Apalagi kondisi saat ini, dikatakan Ketut, dinamika global yang terus menggerus nilai rupiah. Dampaknya, pasokan bahan baku (susu) impor dirasakan semakin mahal.
Substitusi bahan baku (susu) dalam negeri, menjadi sangat dibutuhkan agar produk olahan susunya tetap mampu bersaing, baik di pasar domestik maupun pasar ASEAN/Asia.

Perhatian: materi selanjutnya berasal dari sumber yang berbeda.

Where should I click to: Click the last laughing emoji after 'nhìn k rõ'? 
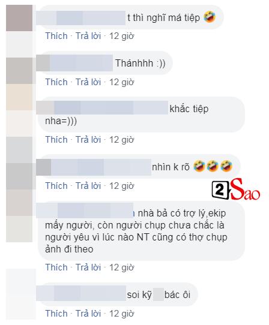[x=226, y=166]
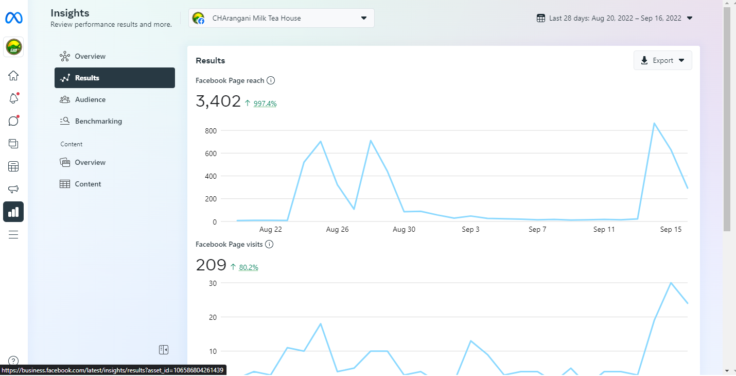Open the Home icon in sidebar

click(x=13, y=76)
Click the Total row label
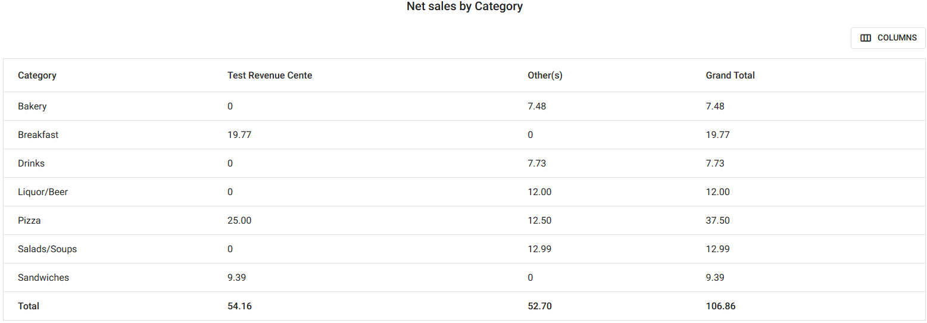Viewport: 927px width, 323px height. coord(29,306)
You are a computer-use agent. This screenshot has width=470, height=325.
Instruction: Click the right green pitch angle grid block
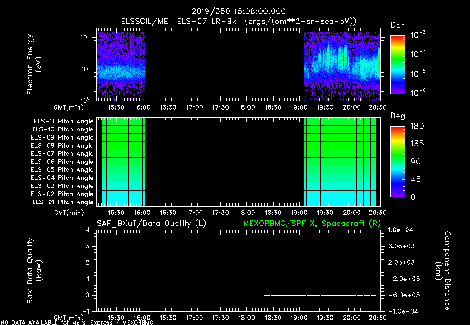[340, 162]
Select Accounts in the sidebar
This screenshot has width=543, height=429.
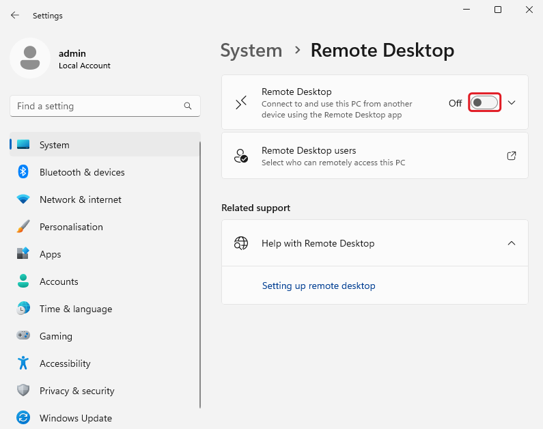coord(59,281)
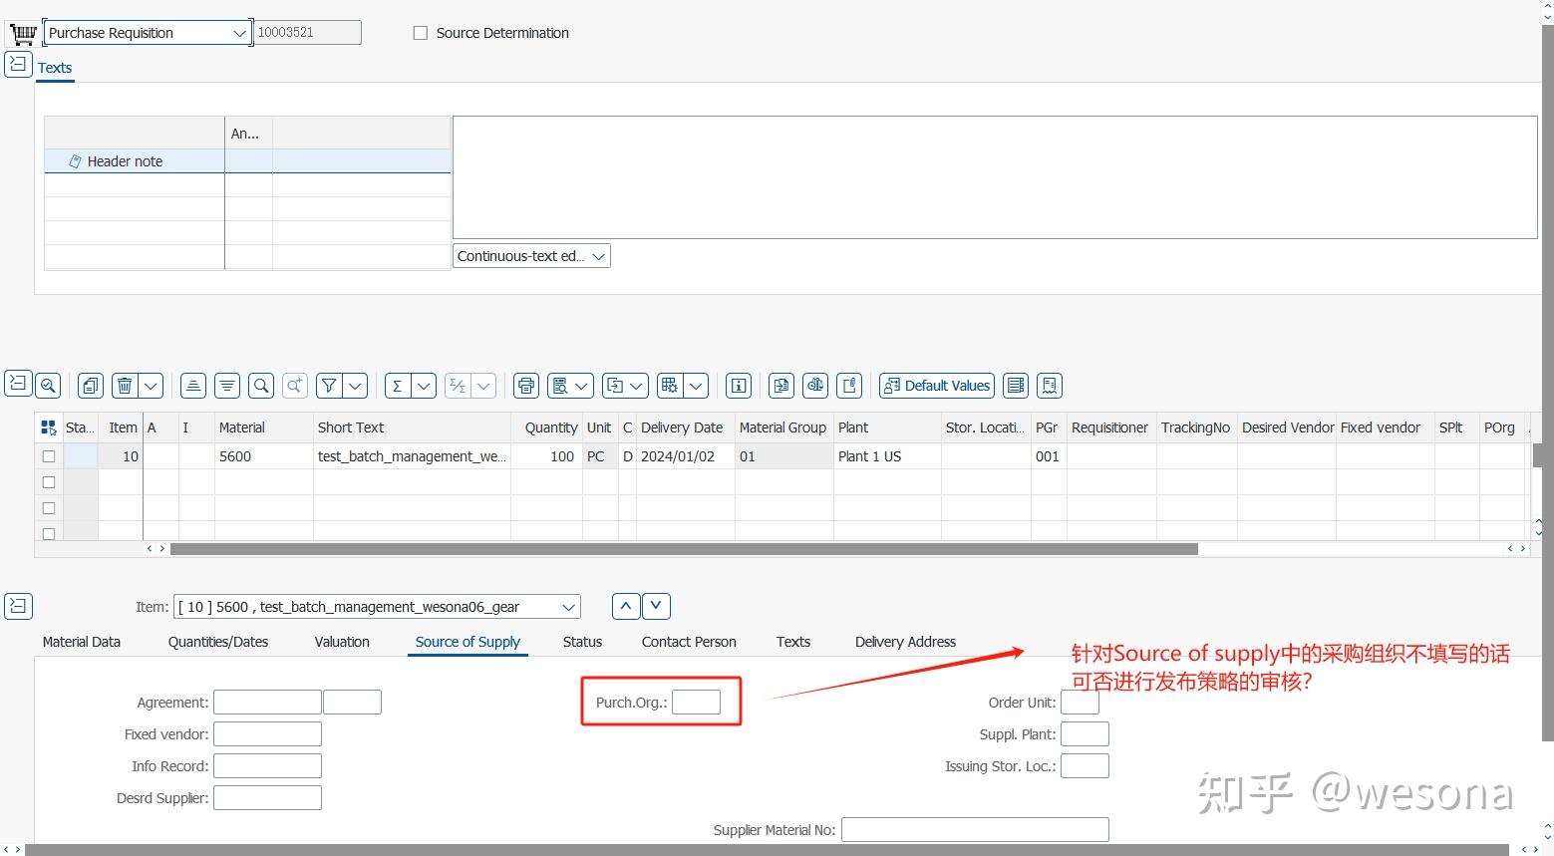Viewport: 1554px width, 856px height.
Task: Click the Sum (Σ) icon in the toolbar
Action: [x=400, y=386]
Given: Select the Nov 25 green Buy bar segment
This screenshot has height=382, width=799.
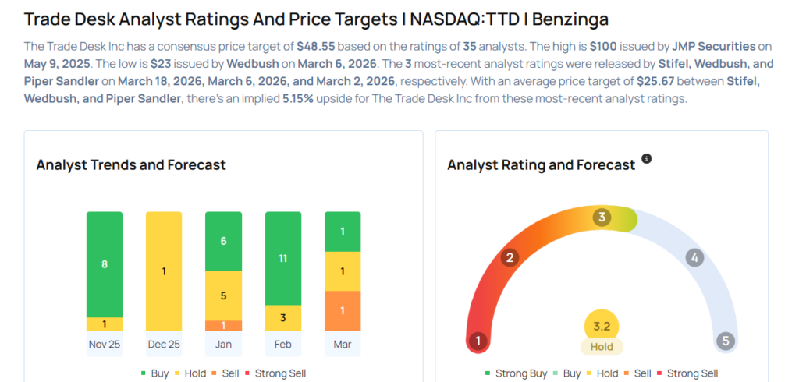Looking at the screenshot, I should point(105,264).
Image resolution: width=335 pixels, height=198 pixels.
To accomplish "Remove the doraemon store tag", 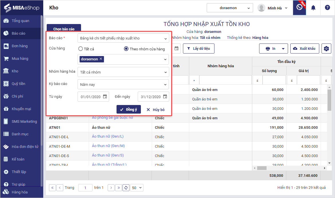I will point(101,59).
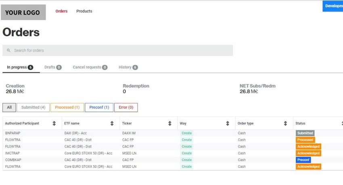Click the YOUR LOGO image
Image resolution: width=343 pixels, height=185 pixels.
click(x=23, y=12)
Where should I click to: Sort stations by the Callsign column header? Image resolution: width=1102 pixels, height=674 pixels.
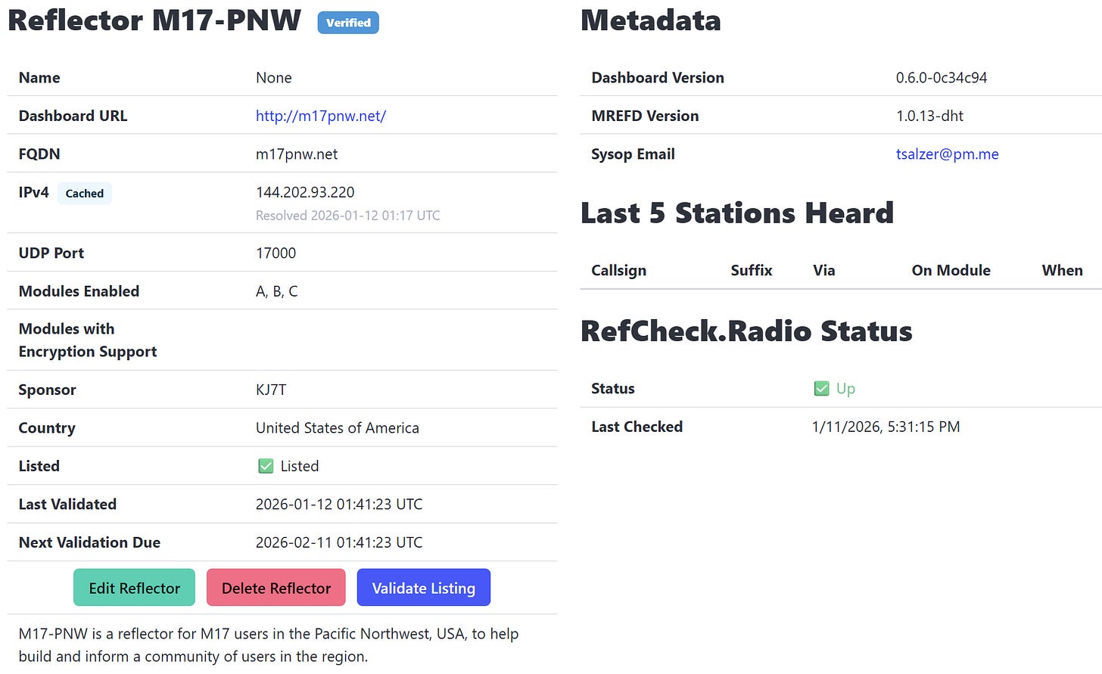(x=618, y=270)
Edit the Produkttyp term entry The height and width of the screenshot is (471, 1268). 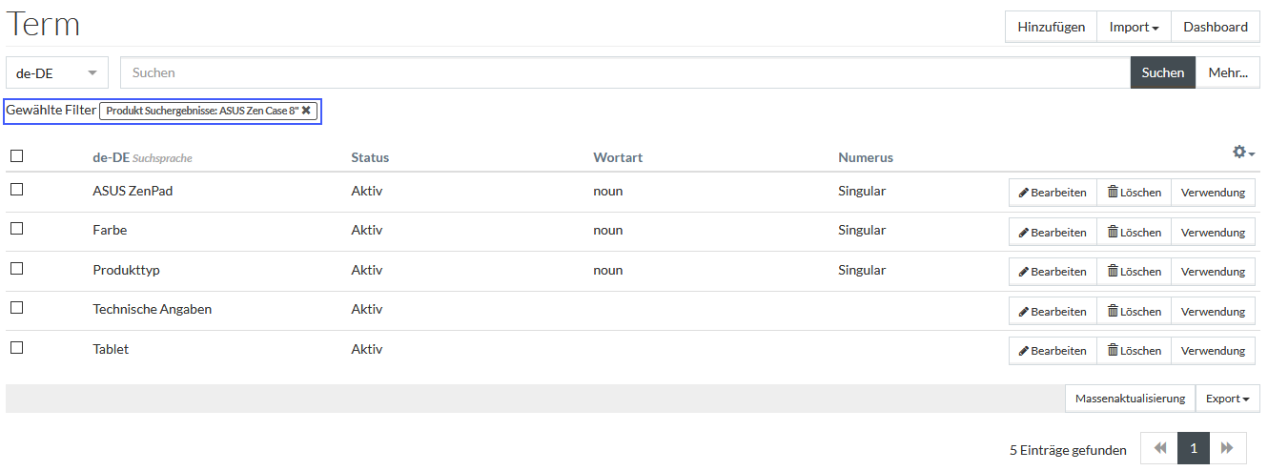click(1053, 272)
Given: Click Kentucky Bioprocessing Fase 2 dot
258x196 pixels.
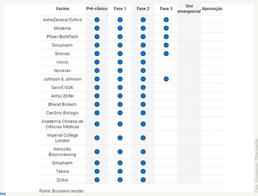Looking at the screenshot, I should (x=143, y=152).
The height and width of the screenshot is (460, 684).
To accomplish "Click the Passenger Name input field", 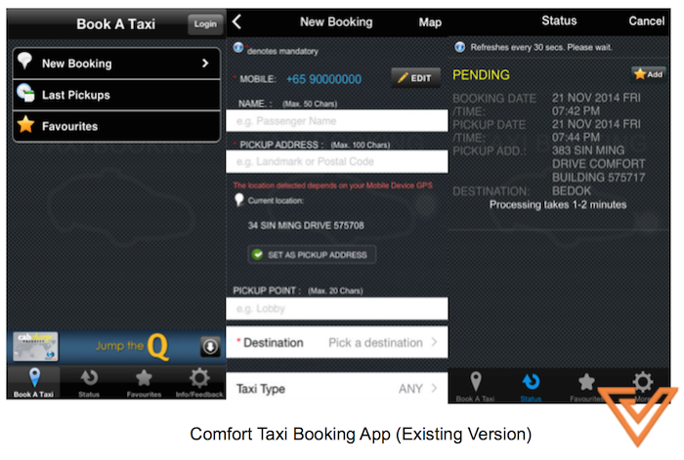I will point(337,121).
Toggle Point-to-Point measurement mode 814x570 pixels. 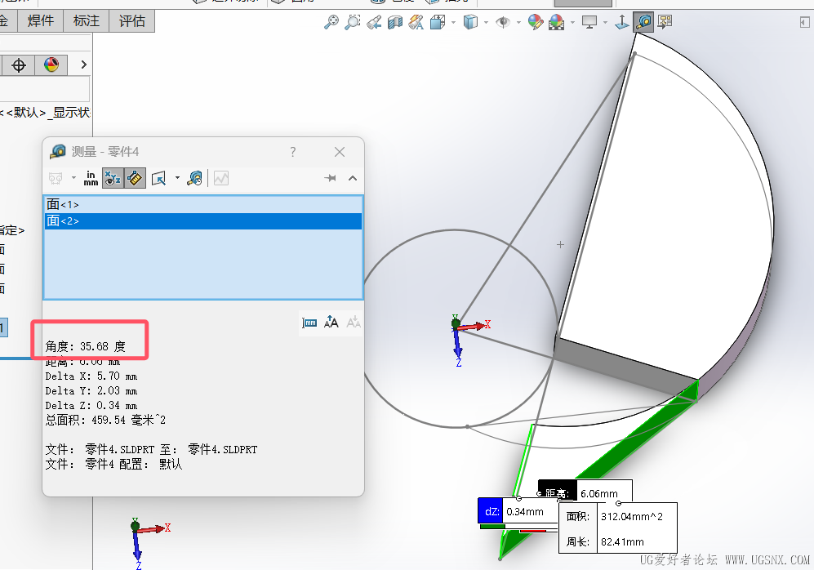[136, 178]
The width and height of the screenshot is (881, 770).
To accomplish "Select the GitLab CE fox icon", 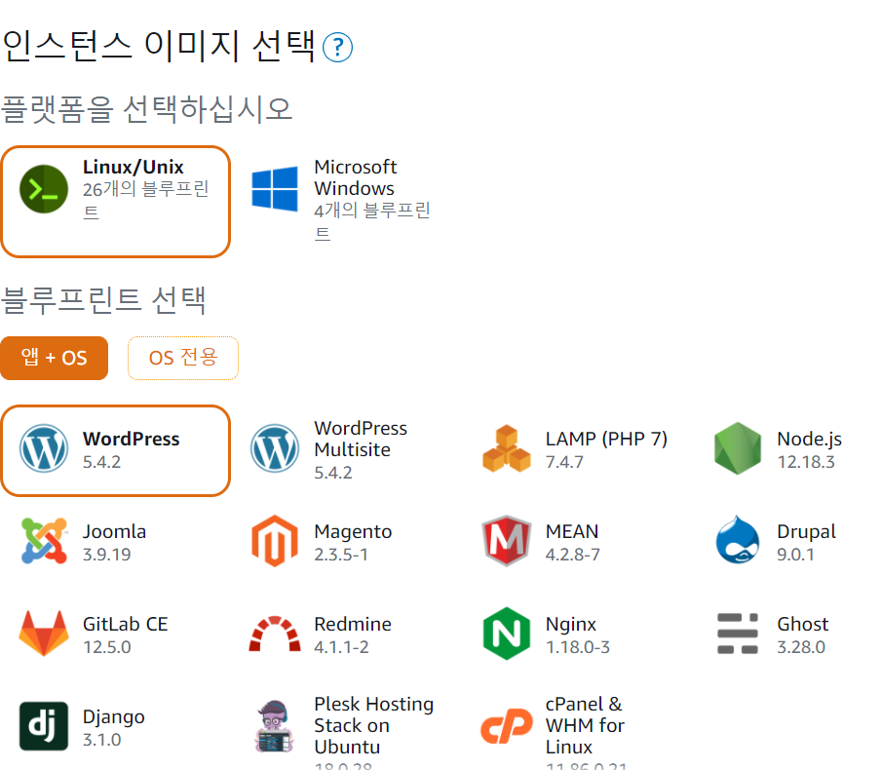I will point(44,635).

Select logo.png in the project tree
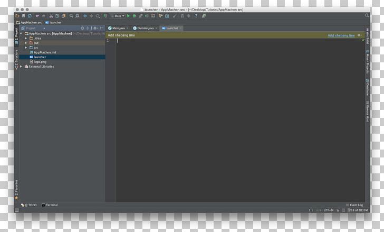(40, 62)
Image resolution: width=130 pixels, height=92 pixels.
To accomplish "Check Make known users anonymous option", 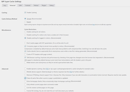I will tap(25, 63).
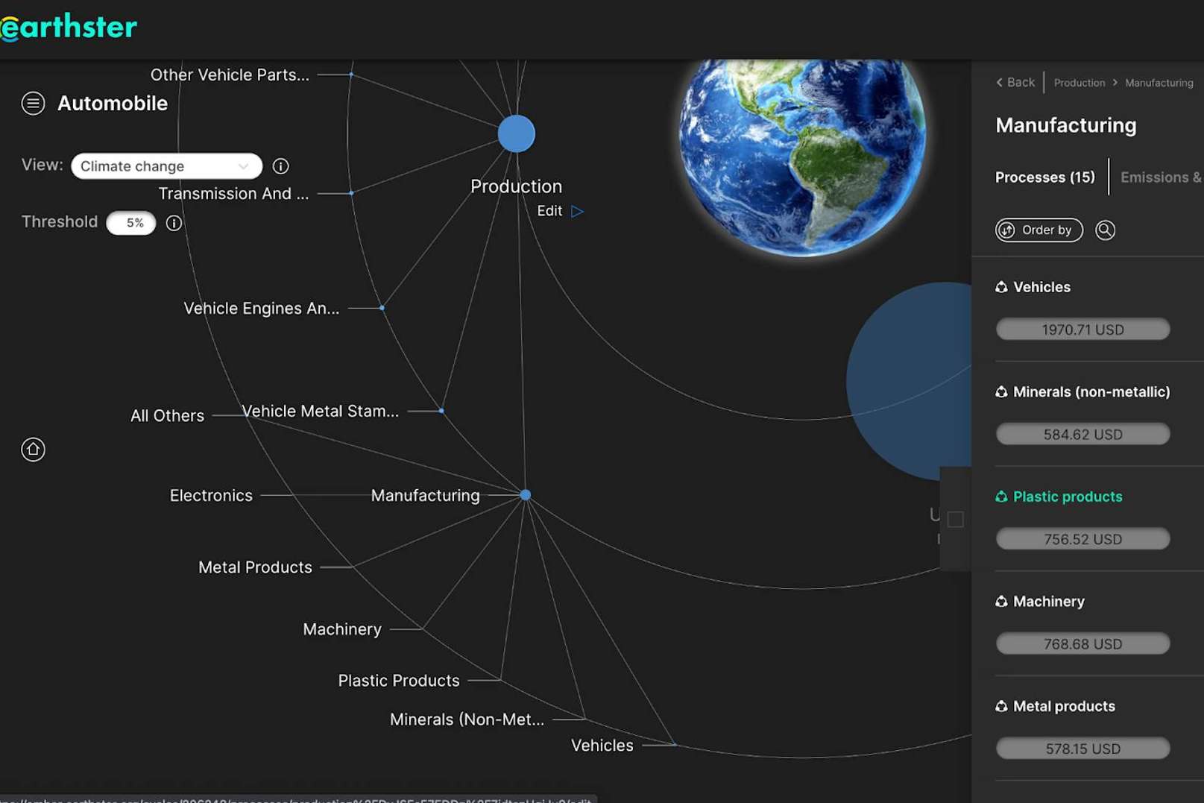Toggle the small square checkbox near panel edge

pyautogui.click(x=955, y=520)
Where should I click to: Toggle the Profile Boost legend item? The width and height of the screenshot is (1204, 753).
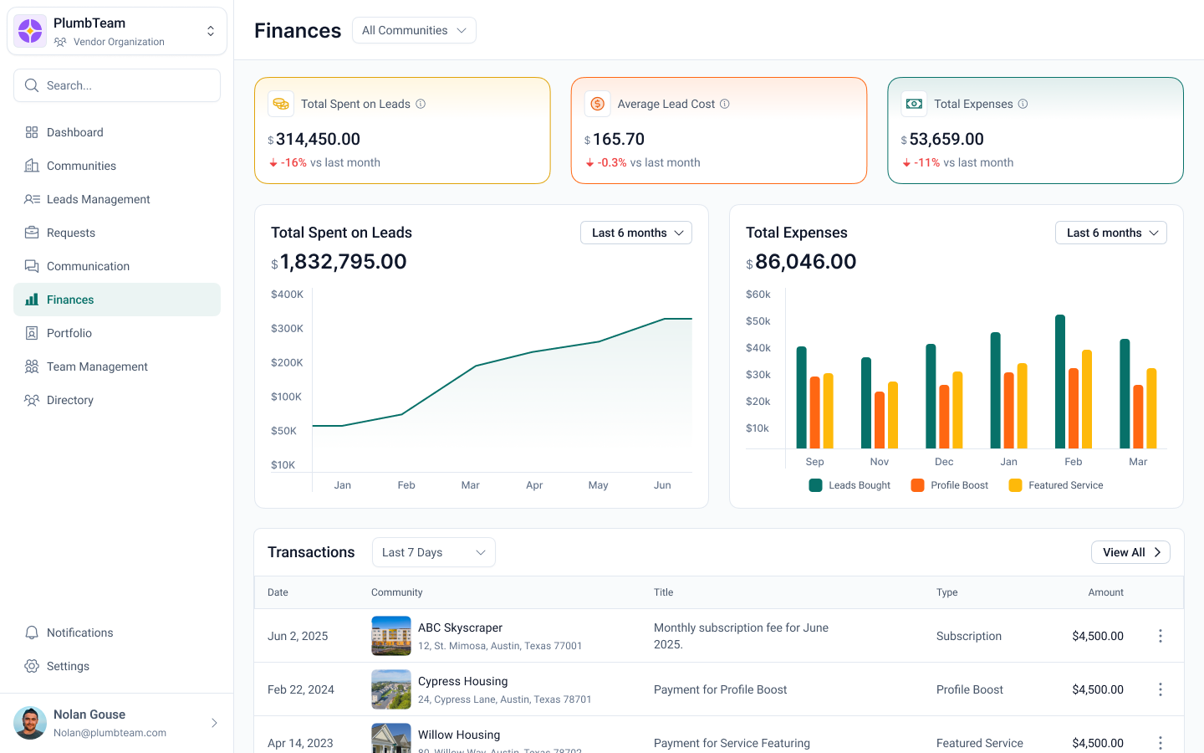click(949, 485)
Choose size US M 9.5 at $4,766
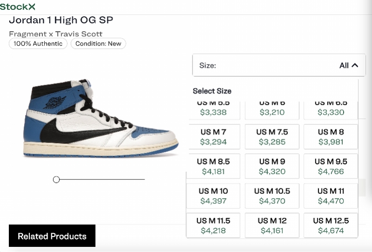Image resolution: width=372 pixels, height=252 pixels. (331, 166)
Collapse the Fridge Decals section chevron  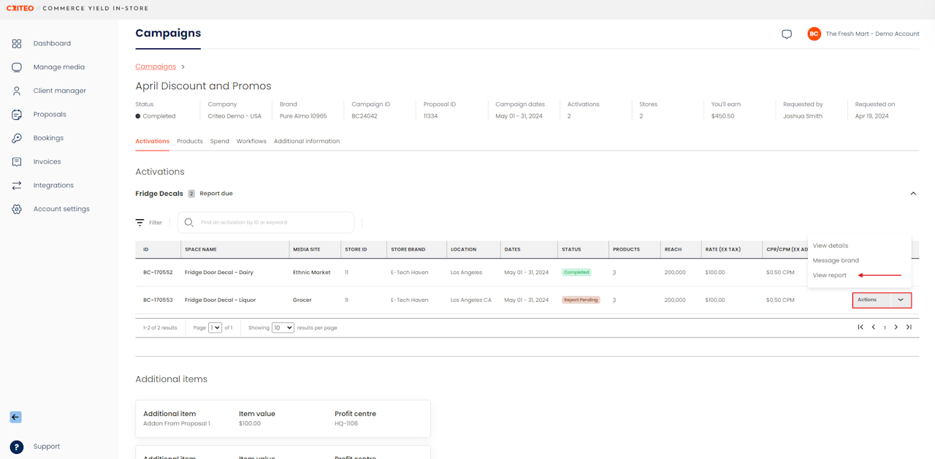coord(912,194)
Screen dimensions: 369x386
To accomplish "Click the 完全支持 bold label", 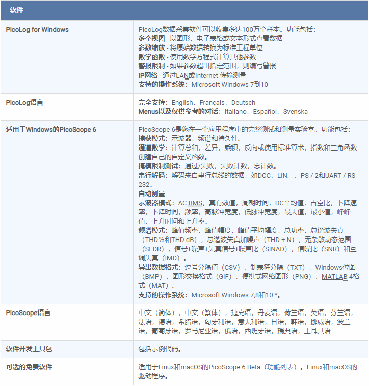I will [152, 102].
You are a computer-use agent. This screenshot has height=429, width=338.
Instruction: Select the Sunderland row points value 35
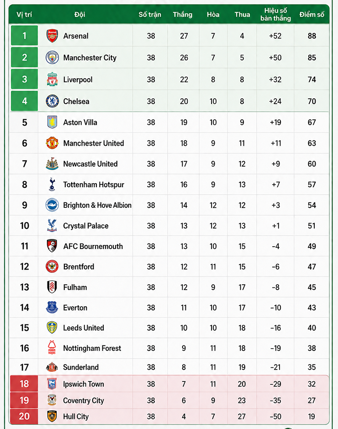click(312, 367)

Meski Permentan 26 tahun 2017 sudah direvisi, regulasi ini telah mendorong semua pihak bahwa kemitraan antara pelaku usaha persusuan nasional dan Industri Pengolahan Susu (IPS) dengan peternak pada prinsipnya sangat diperlukan.
“Dengan perubahan Permentan tersebut, program kemitraan antara pelaku usaha persusuan nasional dan peternak tetap diatur dalam rangka peningktan populasi dan produksi susu segar dalam negeri,” ungkap Ketut.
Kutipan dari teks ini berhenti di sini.